1. Why was it necessary to conceal Weylands's presence from the crew, most of whom didn't know why they were going there in the first place? Totally unnecessary. 2. Given the main 'agenda' why was it necessary at all to warn off Shaw and Holloway from engaging with any life forms they found. Surely that's precisely what they should have been doing? 3. Why did no-one chase Shaw as she headed to the med-pod? 4. Again given the main agenda, why was David trying to experiment with the crew at all? How did that help Weyland? In fact didn't his meddling actually put Weyland's agenda in real jeopardy? 5. Big question - how did all the other forms of life on Earth evolve? 6. They really skirted the question of why the Engineers seeded earth for no real reason other than to make the question of why their agenda had changed so markedly subject of the unanswered question at the end. 7. Why did it take two escape pods to escape from Prometheus? 8. Real nit-picking, why didn't Vickers turn right or left when trying to escape her doom - goodness knows she had the time! 9. Weyland was made up to look like about 100 years old - surely not if Vickers was his daughter! Was he 60 odd when he had her? Why couldn't he just have been in need of a cure for some dread disease.
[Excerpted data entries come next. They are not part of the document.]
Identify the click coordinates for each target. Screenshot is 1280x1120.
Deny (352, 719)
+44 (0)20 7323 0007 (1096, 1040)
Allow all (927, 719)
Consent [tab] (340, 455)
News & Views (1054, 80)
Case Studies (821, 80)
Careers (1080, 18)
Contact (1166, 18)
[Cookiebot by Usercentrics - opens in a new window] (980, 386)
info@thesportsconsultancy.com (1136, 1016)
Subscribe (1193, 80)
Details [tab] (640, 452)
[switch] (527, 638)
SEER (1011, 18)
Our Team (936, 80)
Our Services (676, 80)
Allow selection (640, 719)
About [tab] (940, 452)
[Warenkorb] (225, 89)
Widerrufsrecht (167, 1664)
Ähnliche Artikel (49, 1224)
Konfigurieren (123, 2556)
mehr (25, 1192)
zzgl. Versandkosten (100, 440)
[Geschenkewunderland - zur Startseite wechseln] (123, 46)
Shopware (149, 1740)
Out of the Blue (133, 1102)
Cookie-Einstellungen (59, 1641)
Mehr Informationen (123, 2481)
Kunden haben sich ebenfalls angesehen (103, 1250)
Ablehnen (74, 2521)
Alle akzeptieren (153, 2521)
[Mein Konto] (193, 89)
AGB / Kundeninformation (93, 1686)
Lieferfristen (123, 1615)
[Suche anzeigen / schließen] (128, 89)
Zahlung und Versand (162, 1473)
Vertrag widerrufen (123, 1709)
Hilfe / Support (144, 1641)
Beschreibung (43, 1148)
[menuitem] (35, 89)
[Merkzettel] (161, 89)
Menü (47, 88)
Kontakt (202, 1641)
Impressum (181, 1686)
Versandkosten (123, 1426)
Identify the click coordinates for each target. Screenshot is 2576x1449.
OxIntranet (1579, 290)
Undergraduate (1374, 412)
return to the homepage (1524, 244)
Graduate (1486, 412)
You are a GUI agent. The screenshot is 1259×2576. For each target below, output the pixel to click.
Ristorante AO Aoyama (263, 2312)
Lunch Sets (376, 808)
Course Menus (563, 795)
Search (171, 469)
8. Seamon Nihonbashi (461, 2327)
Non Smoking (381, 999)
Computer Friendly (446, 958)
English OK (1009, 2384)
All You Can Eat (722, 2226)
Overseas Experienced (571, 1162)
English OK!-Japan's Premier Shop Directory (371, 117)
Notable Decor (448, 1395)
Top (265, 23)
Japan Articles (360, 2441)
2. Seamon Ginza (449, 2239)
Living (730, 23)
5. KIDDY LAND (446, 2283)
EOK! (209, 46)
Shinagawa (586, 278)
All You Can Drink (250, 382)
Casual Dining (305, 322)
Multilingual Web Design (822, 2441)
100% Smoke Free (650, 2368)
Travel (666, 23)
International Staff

And the awful make-up on Guy Pearce could have been avoided...
And to be honest there's loads more, but it really didn't stop me thoroughly enjoying the movie.
Outcasts (2010)
What a crying shame!
Take some of the better character actors available to TV at present, mix in what seems like a reasonable budget and a reasonable premise for a character-based/futurist drama and you should have the basis for something which at least occasionally piques interest or asks some poignant questions.
But no, instead we get this piece of total and utter tripe. The cast seem to have been lulled into a somnolent state by a script which is almost (well, no, is often literally) laughable.
You do wonder how these things ever get signed off. I mean surely at the preview screening of the first episode at the Beeb well before broadcast SOMEONE must have coughed nervously before piping up "Err... isn't this just a teensy bit..er...boring?" Didn't any of the production staff watch it and think "Hmm, it's not quite what I'd hoped it would be..." The stock way to guarantee audiences is evidently to slaughter favourite or main characters with regularity. Kudos (who produced this pile of space dirt)does this with 'Spooks'. Like a character? Oh dear, time for him/her to go. In this case Jamie Bamber takes the full force of this drive for ratings whilst poor old Freema Agyeman only last about 5 minutes.
But it was still dull.
Deathly dull.
And it didn't get better in episode two either. Instead a pantomime villain was introduced to smugly leer at the assembled throng in the name of a Universal Spirit. Hegel is a spinnin'.
I can't bear it any more, but at least the BBC has had the sense of decency to hide the last episodes late on a Sunday night when often I'm in the mood for a giggle.
What a shame - a major opportunity missed - and it must be that there's someone in the BBC of whom people are so scared that they dare not voice any sensible criticism. It's the only explanation as to how this got to the screen without major re-engineering.